» Exercise directions:
Here the answer must be the exact run of lines from the line holding "Task: Remove the" to the end of the material below, and nothing else.

=== Section Start ===

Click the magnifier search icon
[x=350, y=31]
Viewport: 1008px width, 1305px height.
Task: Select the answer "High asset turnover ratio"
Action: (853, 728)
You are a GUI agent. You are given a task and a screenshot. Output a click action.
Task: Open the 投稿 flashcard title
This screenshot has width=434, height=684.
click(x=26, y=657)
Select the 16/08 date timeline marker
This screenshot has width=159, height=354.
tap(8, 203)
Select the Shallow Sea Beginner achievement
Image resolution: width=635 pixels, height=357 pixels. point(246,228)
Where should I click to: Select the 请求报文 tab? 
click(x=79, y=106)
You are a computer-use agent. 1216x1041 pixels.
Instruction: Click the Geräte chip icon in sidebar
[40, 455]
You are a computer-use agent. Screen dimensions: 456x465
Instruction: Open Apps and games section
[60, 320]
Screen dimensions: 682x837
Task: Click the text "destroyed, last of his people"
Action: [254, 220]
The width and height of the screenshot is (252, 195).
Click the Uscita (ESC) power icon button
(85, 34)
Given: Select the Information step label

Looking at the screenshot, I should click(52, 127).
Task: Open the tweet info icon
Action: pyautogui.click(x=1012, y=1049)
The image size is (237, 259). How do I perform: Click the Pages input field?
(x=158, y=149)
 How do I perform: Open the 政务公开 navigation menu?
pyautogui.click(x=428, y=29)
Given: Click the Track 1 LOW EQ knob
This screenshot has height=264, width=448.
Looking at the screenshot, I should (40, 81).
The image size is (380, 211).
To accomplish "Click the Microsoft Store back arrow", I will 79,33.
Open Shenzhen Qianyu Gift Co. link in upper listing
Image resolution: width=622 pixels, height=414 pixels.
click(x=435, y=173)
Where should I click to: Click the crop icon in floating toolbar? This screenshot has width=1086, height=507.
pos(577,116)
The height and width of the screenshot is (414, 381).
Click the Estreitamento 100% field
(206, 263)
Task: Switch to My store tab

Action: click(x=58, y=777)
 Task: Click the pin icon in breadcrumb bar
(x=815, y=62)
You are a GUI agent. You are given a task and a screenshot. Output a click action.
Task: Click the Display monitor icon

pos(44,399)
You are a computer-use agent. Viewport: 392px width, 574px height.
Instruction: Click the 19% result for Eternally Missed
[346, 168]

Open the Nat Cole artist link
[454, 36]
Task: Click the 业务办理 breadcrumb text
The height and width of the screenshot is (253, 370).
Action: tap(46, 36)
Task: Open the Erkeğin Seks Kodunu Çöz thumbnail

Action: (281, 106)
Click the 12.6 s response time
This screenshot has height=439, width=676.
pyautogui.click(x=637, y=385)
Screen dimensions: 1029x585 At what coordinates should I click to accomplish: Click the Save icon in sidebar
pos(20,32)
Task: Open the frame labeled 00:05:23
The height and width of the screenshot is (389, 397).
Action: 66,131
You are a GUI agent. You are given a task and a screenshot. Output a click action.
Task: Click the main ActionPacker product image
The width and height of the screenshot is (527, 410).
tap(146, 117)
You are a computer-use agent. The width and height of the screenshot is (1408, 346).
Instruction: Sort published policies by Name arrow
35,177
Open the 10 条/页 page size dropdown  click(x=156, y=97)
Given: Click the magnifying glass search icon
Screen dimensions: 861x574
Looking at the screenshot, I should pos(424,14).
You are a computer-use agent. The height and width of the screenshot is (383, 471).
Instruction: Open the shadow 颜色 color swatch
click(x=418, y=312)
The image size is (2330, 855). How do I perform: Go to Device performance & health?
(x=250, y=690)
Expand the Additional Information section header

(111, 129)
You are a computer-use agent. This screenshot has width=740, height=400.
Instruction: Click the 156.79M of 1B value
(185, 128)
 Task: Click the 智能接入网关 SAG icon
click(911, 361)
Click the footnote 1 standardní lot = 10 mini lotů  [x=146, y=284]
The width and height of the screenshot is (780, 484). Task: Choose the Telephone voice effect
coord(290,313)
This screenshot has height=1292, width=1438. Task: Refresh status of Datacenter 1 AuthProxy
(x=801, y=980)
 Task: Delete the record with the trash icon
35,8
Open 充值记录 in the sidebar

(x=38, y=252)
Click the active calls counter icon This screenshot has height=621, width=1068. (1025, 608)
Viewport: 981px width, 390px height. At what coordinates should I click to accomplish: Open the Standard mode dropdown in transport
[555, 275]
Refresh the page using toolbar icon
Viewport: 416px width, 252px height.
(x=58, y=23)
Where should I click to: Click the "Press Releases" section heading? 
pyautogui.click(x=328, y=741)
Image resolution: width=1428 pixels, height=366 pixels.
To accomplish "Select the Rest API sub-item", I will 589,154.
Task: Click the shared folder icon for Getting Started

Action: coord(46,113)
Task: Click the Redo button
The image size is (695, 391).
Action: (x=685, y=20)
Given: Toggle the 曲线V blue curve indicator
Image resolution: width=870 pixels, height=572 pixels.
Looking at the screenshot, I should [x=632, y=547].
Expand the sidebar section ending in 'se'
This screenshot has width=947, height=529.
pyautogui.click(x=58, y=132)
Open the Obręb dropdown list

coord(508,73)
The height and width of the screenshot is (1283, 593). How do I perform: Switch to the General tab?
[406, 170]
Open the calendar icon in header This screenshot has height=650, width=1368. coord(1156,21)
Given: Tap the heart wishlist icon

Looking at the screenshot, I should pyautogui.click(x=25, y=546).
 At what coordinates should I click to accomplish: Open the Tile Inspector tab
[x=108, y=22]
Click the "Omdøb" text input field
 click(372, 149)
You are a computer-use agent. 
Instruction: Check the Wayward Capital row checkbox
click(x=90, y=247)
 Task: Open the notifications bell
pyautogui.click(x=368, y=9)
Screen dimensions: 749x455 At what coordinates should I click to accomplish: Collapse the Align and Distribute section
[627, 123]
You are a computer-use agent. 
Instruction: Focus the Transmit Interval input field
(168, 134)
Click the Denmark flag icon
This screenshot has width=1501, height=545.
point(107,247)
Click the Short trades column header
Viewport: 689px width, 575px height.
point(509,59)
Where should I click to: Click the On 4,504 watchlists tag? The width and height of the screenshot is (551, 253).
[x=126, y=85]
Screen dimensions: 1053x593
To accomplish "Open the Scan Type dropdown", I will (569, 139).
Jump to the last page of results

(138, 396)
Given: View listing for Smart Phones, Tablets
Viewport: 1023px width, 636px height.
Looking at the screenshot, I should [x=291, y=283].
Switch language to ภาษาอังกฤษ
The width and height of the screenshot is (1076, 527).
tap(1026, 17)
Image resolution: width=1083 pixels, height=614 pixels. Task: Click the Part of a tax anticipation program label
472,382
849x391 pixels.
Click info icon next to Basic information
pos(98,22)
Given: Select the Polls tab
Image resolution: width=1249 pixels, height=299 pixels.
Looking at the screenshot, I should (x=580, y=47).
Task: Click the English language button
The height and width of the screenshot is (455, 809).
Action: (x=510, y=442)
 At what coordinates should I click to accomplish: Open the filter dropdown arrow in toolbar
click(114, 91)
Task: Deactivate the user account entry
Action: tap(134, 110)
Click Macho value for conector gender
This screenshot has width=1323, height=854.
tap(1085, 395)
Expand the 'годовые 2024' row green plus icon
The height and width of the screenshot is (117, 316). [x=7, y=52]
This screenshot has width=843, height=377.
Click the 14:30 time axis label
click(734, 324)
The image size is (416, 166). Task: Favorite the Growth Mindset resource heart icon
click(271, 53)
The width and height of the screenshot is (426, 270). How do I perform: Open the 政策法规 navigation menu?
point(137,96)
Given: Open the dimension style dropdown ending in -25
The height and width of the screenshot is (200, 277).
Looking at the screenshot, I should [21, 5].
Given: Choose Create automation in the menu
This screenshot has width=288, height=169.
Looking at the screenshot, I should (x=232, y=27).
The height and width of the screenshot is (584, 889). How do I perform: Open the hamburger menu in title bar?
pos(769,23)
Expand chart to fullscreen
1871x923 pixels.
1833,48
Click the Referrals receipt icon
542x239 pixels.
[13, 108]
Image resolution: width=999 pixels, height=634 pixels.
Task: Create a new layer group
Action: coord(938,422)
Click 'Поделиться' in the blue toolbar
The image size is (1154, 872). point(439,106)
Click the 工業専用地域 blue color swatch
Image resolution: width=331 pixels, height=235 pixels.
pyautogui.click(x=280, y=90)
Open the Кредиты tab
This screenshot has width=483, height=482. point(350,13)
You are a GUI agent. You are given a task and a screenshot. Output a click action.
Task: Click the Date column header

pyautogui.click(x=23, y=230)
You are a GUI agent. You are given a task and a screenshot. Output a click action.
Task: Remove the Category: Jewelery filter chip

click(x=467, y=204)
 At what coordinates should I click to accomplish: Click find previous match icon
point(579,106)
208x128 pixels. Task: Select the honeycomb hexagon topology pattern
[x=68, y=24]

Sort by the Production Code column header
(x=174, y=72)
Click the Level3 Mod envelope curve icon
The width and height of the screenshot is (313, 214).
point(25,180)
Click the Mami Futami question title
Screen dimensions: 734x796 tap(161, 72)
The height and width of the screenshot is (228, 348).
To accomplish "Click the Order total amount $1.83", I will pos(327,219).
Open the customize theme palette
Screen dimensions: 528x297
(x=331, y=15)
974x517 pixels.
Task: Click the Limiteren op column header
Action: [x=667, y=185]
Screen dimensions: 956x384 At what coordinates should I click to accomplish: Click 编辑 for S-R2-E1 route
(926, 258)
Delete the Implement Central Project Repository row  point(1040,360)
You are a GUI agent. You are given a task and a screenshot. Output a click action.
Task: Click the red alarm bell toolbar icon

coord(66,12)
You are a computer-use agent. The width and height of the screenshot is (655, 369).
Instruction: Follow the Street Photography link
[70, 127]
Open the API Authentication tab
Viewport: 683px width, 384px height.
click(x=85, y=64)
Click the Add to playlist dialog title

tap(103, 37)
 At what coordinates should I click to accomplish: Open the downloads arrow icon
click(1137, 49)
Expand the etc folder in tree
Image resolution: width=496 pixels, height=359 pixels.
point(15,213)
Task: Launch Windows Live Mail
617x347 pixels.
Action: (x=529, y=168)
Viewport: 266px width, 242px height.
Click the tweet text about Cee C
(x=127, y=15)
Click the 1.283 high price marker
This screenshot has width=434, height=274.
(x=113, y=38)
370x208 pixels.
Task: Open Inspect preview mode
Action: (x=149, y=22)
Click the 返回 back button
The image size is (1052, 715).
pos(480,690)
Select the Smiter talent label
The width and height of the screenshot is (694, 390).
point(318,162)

=== Section End ===

» Answer to the problem:
Task: Remove the Category: Jewelery filter chip

click(x=467, y=204)
 At what coordinates should I click to accomplish: Click find previous match icon
point(579,106)
208x128 pixels. Task: Select the honeycomb hexagon topology pattern
[x=68, y=24]

Sort by the Production Code column header
(x=174, y=72)
Click the Level3 Mod envelope curve icon
The width and height of the screenshot is (313, 214).
point(25,180)
Click the Mami Futami question title
Screen dimensions: 734x796 tap(161, 72)
The height and width of the screenshot is (228, 348).
To accomplish "Click the Order total amount $1.83", I will pos(327,219).
Open the customize theme palette
Screen dimensions: 528x297
(x=331, y=15)
974x517 pixels.
Task: Click the Limiteren op column header
Action: [x=667, y=185]
Screen dimensions: 956x384 At what coordinates should I click to accomplish: Click 编辑 for S-R2-E1 route
(926, 258)
Delete the Implement Central Project Repository row  point(1040,360)
You are a GUI agent. You are given a task and a screenshot. Output a click action.
Task: Click the red alarm bell toolbar icon

coord(66,12)
You are a computer-use agent. The width and height of the screenshot is (655, 369).
Instruction: Follow the Street Photography link
[70, 127]
Open the API Authentication tab
Viewport: 683px width, 384px height.
click(x=85, y=64)
Click the Add to playlist dialog title

tap(103, 37)
 At what coordinates should I click to accomplish: Open the downloads arrow icon
click(1137, 49)
Expand the etc folder in tree
Image resolution: width=496 pixels, height=359 pixels.
point(15,213)
Task: Launch Windows Live Mail
617x347 pixels.
Action: (x=529, y=168)
Viewport: 266px width, 242px height.
Click the tweet text about Cee C
(x=127, y=15)
Click the 1.283 high price marker
This screenshot has width=434, height=274.
(x=113, y=38)
370x208 pixels.
Task: Open Inspect preview mode
Action: (x=149, y=22)
Click the 返回 back button
The image size is (1052, 715).
pos(480,690)
Select the Smiter talent label
The width and height of the screenshot is (694, 390).
point(318,162)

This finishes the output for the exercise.